Task item. Given the material below, repeat exactly the lines from the one containing "Viewport: 621px width, 680px height." through the final line, and nothing else.

Raw data.

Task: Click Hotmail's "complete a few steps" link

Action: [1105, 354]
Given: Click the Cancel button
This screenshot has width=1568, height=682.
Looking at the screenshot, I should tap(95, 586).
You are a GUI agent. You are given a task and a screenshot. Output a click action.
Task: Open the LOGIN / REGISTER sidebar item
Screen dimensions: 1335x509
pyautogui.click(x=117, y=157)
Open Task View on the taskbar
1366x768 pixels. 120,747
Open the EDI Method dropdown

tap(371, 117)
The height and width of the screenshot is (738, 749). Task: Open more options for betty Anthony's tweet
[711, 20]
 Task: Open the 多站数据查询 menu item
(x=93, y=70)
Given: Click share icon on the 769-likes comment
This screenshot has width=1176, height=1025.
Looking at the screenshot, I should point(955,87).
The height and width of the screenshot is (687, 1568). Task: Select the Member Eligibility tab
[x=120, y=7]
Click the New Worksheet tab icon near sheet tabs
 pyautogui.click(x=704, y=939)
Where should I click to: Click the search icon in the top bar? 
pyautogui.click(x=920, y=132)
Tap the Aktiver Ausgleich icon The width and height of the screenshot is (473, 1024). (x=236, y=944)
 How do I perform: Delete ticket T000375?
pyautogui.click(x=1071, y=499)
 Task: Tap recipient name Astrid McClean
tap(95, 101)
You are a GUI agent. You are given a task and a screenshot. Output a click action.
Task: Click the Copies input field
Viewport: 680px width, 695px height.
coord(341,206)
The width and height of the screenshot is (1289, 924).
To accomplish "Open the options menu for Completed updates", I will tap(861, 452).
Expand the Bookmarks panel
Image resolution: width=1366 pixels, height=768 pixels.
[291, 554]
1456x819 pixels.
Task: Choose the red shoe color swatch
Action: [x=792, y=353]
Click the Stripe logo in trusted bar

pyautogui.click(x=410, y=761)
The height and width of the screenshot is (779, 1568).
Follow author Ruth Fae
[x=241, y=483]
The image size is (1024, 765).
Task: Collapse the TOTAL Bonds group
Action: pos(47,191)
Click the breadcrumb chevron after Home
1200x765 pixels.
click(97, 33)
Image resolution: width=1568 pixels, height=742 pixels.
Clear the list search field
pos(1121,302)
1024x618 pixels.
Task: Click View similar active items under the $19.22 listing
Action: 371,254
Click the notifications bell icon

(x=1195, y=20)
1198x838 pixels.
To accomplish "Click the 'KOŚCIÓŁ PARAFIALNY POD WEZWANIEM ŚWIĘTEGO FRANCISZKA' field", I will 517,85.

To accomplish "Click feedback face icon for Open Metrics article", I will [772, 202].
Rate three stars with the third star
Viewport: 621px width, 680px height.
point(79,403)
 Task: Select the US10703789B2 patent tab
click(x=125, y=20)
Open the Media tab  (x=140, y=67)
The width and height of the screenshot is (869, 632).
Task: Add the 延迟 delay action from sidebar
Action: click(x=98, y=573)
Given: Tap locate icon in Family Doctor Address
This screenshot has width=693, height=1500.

Response to the exercise.
Viewport: 621px width, 680px height.
point(79,403)
 Task: Select the US10703789B2 patent tab
click(x=125, y=20)
Open the Media tab  (x=140, y=67)
The width and height of the screenshot is (869, 632).
Task: Add the 延迟 delay action from sidebar
Action: click(x=98, y=573)
Given: Tap locate icon in Family Doctor Address
This screenshot has width=693, height=1500.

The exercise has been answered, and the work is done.